Manager -Cybersecurity GRC-Saudi National

Overview

The cybersecurity GRC manager helps run the governance, risk, and compliance program across AEW and AEW-served companies. The role is expected to drive policy lifecycle, assessments, audits, exceptions, third‑party risk, and regulatory alignment.

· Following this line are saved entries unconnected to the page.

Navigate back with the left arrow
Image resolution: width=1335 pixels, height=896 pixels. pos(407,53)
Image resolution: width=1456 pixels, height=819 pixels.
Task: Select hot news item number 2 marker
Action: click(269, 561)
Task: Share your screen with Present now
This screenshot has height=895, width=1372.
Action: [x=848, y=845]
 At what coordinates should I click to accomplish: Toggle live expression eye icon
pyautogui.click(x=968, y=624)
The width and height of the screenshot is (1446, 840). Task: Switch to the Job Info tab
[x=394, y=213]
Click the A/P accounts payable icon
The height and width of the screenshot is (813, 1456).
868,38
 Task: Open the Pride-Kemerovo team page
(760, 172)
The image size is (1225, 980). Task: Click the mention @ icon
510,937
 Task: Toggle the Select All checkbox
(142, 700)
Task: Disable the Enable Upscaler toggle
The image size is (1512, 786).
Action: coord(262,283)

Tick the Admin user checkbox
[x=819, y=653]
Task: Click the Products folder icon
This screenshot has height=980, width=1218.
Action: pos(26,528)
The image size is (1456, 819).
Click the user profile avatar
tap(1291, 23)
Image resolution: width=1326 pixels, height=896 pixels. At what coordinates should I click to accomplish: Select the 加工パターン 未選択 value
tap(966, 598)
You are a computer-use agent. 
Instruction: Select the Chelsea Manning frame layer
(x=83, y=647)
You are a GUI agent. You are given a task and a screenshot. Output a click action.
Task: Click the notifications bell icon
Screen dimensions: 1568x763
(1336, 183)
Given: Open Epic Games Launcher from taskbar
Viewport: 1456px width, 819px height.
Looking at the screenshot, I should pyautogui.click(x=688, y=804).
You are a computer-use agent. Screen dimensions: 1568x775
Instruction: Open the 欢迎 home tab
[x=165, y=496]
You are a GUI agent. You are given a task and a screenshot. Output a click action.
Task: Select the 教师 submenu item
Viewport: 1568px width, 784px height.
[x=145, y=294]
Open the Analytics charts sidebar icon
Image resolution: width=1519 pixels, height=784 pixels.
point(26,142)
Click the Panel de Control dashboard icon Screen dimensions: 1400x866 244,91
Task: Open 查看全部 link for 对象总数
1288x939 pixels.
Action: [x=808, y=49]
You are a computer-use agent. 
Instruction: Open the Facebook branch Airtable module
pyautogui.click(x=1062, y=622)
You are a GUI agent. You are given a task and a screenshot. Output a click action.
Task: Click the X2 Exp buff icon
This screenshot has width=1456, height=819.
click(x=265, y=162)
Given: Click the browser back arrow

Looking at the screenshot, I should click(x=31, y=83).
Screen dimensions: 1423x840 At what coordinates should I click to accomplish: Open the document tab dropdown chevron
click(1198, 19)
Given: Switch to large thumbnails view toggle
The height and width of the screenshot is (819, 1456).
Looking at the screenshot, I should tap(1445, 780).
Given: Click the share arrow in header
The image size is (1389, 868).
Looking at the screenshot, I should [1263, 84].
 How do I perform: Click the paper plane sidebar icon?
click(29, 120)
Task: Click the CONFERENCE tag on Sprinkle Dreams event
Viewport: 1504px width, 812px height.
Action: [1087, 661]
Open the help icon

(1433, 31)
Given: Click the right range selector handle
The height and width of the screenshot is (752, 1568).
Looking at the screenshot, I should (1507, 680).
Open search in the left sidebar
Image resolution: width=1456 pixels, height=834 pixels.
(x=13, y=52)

Role is expected to coordinate remediation with AEW Digital Services/IT and counterparts at serviced entities.

• Maintain AEW's cybersecurity policy/standard/procedure library; run annual review cycle; map to ECC-2:2024 and other applicable NCA controls (OTCC/CSCC/OSMACC) and relevant international baselines (e.g., ISO 27001)
• Publish and track mandatory control exceptions with end dates and risk acceptance

• Plan and run internal assessments for AEW and serviced entities; prepare for external inspections; maintain evidence library
• Use the NCA ECC-2 Assessment & Compliance Tool when applicable; produce gap analyses and remediation plans

• Maintain the cyber risk register; facilitate business‑owned risk decisions; integrate with enterprise risk
• Run control design/effectiveness reviews ahead of audits

• Ensure enforcement of third‑party cybersecurity controls in line with ECC-2:2024 "third‑party and cloud computing" domain
• Coordinate with Procurement and Legal

• Define compliance‑focused awareness training plan and track completion

• Provide monthly KPI packs to the Head of Digital Services and Cybersecurity Steering Committee

• Bachelor's degree. 3‑7 years in cybersecurity GRC or audit
• Proven work with NCA frameworks (ECC-2:2024; plus OTCC/CSCC/OSMACC as applicable to entity scope)
• Strong policy writing, audit, and risk facilitation skills;
  Arabic and English business proficiency
• Preferred: ISO/IEC 27001 LA/LI, CISM, CRISC (or equivalent)

Regular travel within Saudi Arabia and other relevant countries as required by the business.